Passage shown ▸
# Is Grfyt too "ghetto"?



## #1husler (Aug 22, 2017)

This weekend yours truly has been musing about whether the illustrious Lyft ridership (AKA "the community") is often just too "ghetto" (slightly more than FUber pax) to deal with.

I've had this in mind for a while, after noting that too Gryft PUs tend to be low pay out and high drama; basically a lot more work for too little money...therefore, I only log on to Gryft for: 1) streaks, 2) filtered rides, 3) when I'm in the sticks and needs to get back into the city.

To-do list ▸
1. Write out the forum post about Lyft riders word for word, from "# Is Grfyt too" to "to deal with.".
2. In the forum post about Lyft riders, what three situations does the poster name as the only times they log on to Gryft?

Items ▸

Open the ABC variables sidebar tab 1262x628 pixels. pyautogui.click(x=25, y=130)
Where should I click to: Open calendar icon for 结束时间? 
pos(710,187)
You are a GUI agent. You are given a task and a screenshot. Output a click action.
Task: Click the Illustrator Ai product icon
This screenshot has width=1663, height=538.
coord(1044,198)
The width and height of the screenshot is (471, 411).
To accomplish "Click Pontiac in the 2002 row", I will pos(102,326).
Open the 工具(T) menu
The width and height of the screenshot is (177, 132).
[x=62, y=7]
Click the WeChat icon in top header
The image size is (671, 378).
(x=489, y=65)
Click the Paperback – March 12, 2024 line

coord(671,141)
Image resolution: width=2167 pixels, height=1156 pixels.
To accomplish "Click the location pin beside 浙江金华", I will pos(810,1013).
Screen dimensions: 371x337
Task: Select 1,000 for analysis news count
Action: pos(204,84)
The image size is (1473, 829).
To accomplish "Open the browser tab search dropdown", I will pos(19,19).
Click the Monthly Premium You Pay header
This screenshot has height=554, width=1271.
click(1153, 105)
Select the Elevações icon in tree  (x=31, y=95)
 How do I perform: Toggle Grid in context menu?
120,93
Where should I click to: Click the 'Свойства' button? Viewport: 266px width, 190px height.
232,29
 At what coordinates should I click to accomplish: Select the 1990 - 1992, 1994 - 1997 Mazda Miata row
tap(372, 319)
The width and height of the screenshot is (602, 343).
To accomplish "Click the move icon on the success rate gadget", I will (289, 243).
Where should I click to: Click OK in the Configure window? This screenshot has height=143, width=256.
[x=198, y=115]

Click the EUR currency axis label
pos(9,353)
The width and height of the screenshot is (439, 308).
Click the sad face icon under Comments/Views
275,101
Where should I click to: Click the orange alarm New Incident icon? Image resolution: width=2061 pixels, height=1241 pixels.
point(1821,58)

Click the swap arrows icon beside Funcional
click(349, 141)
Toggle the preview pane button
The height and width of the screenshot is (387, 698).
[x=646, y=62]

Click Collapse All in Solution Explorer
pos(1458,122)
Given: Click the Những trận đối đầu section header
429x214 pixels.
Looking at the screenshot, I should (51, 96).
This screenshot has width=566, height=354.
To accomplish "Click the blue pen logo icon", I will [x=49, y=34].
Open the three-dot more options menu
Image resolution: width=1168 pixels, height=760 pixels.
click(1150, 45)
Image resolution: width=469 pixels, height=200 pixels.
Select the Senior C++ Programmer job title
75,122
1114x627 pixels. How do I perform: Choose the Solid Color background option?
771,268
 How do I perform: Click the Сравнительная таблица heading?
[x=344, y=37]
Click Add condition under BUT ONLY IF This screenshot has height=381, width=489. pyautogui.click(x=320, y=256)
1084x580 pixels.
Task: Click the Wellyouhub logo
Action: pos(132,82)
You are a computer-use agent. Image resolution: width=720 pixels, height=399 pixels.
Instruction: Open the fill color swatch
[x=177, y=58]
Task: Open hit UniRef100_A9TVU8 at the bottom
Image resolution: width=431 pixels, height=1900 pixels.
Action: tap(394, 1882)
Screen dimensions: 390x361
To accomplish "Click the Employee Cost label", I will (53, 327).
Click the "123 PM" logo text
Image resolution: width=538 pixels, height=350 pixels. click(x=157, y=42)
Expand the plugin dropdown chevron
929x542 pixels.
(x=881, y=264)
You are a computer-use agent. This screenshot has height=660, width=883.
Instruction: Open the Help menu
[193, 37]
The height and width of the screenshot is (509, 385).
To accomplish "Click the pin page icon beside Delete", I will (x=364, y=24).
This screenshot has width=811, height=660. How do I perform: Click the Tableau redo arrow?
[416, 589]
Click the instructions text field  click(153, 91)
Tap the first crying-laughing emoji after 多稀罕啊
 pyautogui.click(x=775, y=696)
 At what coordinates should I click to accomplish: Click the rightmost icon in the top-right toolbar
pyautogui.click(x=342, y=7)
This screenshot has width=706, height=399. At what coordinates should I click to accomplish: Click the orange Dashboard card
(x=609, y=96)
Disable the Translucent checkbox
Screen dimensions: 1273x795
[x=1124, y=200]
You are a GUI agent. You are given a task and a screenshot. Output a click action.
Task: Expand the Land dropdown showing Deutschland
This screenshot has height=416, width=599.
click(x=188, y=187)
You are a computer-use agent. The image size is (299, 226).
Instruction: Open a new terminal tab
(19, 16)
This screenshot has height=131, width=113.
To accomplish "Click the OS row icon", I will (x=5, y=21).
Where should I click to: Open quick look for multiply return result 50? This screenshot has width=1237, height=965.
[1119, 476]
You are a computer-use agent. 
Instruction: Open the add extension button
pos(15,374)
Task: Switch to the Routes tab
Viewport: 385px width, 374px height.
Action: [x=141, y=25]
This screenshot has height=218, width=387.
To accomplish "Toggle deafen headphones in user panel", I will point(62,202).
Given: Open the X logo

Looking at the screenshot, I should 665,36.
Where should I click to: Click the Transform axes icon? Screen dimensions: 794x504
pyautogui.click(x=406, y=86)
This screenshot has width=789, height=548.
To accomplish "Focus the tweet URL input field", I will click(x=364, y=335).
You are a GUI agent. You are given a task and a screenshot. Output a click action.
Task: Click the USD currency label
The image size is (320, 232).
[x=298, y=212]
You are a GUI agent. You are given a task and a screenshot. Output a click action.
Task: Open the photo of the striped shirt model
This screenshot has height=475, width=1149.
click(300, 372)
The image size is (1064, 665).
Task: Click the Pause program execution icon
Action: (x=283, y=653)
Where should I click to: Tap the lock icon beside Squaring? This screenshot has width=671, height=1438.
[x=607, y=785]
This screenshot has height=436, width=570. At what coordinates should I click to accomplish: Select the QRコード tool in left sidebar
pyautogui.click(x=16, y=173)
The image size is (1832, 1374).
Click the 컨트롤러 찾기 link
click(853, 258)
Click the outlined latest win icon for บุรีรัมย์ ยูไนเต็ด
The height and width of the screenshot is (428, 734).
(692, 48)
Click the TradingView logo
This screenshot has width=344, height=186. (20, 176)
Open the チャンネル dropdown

Completed exercise ▸
1.
# Is Grfyt too "ghetto"?



## #1husler (Aug 22, 2017)

This weekend yours truly has been musing about whether the illustrious Lyft ridership (AKA "the community") is often just too "ghetto" (slightly more than FUber pax) to deal with.

2. Streaks, filtered rides, and being out in the sticks and needing to get back into the city.